«La forza del femminismo contemporaneo risiede nella sua costante capacità di rinnovarsi e di presidiare il dibattito pubblico, ponendosi come uno dei movimenti più vivi e trasformativi del nostro tempo. Proprio questa sua centralità e il diffuso riconoscimento del linguaggio della liberazione di genere lo mettono oggi al centro di una nuova sfida: rispondere con fermezza ai tentativi esterni di svuotamento o riscrittura ideologica. È da questa urgenza di difesa e rilancio che prende le mosse Giù le mani dal femminismo (Rizzoli, 2026), un saggio-manifesto scritto a sei mani da tre delle voci più autorevoli del panorama intellettuale italiano e internazionale: la filosofa post-umanista Rosi Braidotti, la teorica della politica Giorgia Serughetti e la giornalista e saggista Jennifer Guerra.

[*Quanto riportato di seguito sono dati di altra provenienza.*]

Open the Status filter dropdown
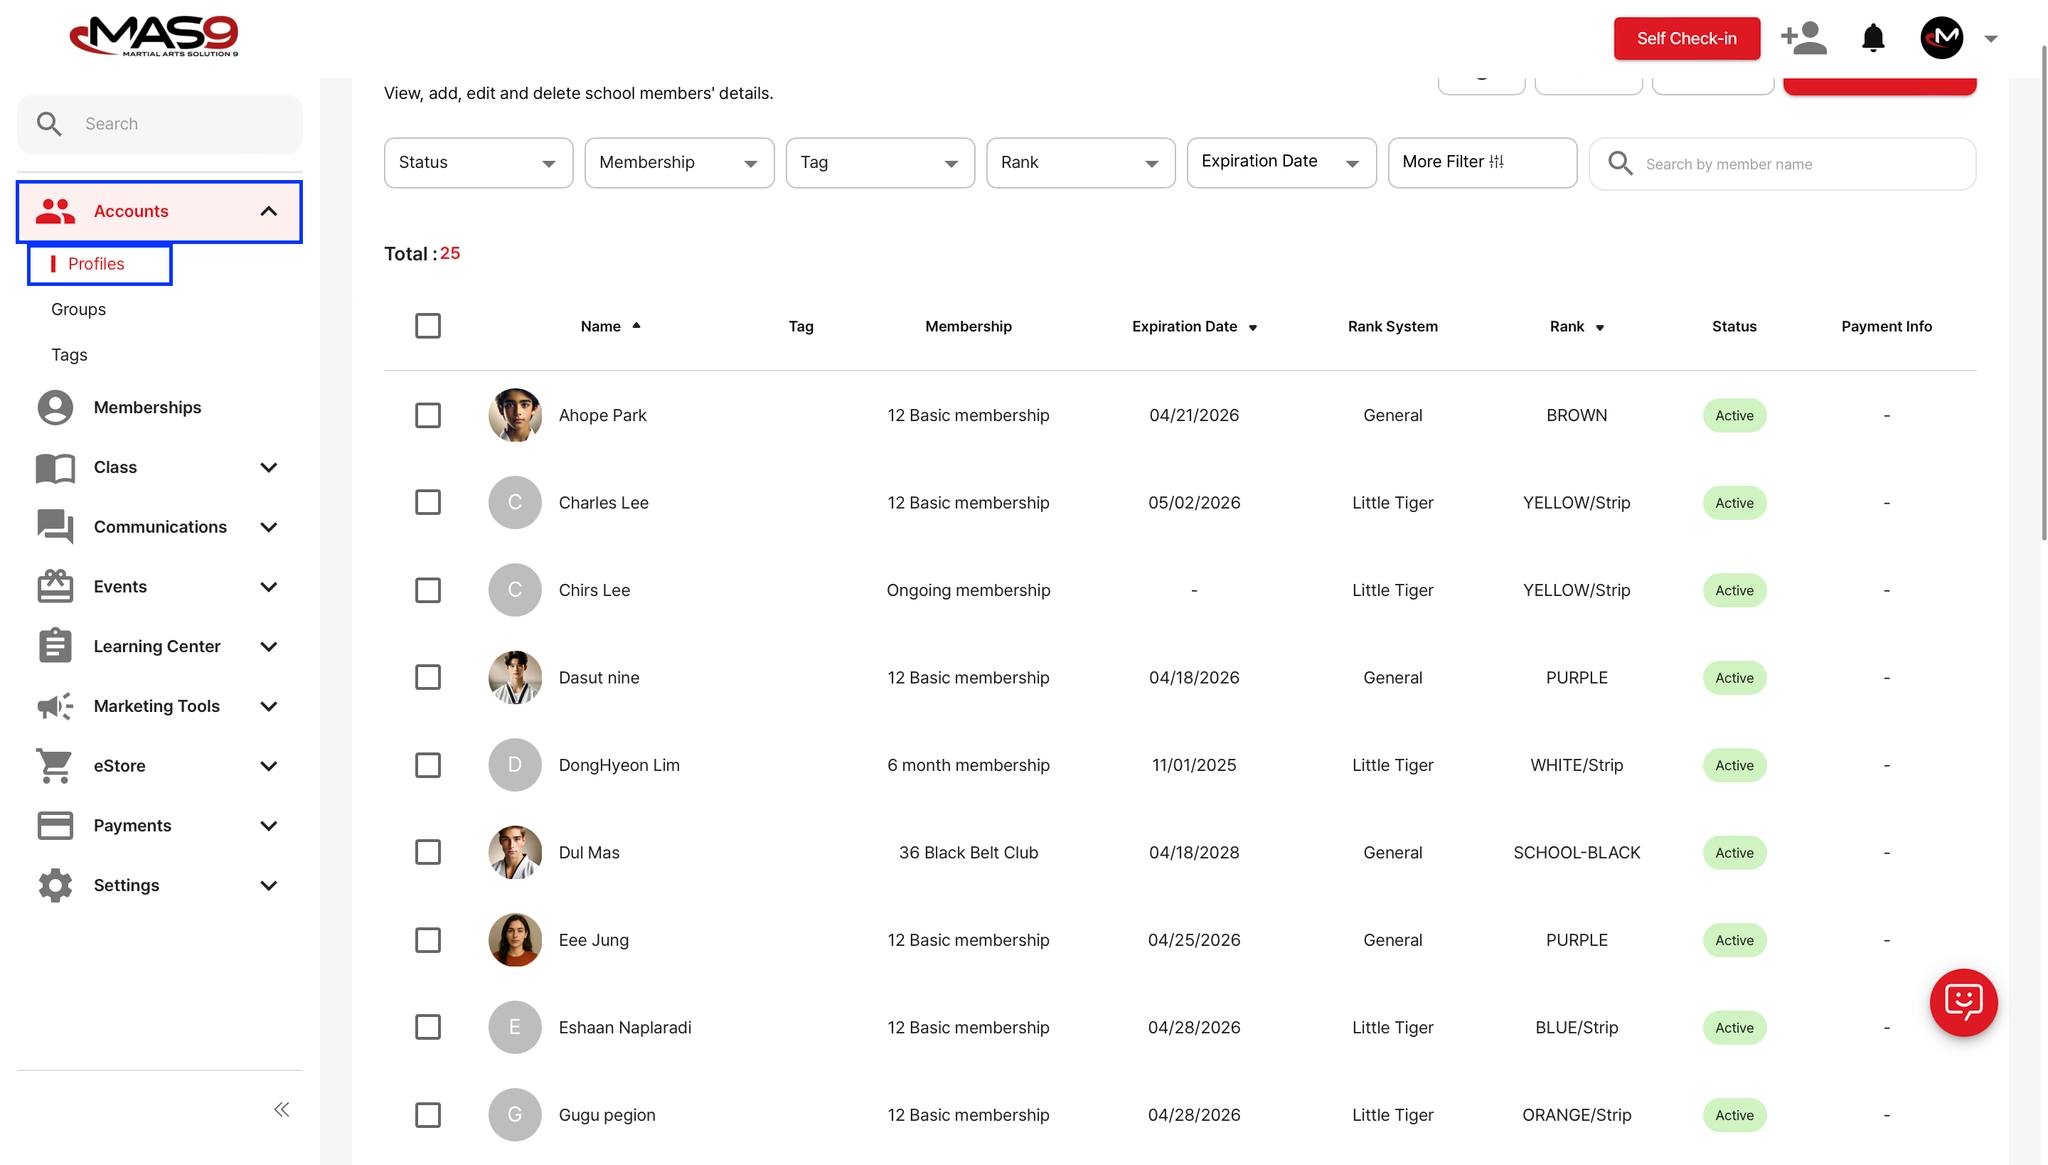 click(x=478, y=163)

Il volume, che verrà presentato a Ravenna venerdì 12 giugno alle 18 nella cornice del Fem Garden (in via Rocca ai Fossi, o in caso di maltempo nell’Aula Magna del Liceo Artistico Nervi Severini), rappresenta un unicum nel panorama editoriale recente. Le tre autrici appartengono infatti a tre stagioni diverse del pensiero di genere, eppure convergono su un’urgenza identica: difendere la genealogia radicale del femminismo dalle derive neoliberiste e dalle manipolazioni
delle destre reazionarie. Per comprendere la profondità del saggio, è necessario guardare alle traiettorie teoriche delle sue artefici. Rosi Braidotti, allieva di Gilles Deleuze e pioniera degli studi di genere in Europa, apporta la densità filosofica della seconda ondata e del materialismo post-umanista. Accanto a lei, Giorgia Serughetti, docente e ricercatrice di filosofia politica, offre gli strumenti per decodificare il presente istituzionale. Jennifer Guerra, infine, rappresenta la lente della nuova generazione di saggiste. Il nucleo saggistico dell’opera risiede nella denuncia dettagliata di quella che le autrici definiscono la “cattura” del lessico femminista. Parole storiche come empowerment, liberazione e autodeterminazione sono state svuotate della loro carica sovversiva e riutilizzate per fini opposti a quelli originari».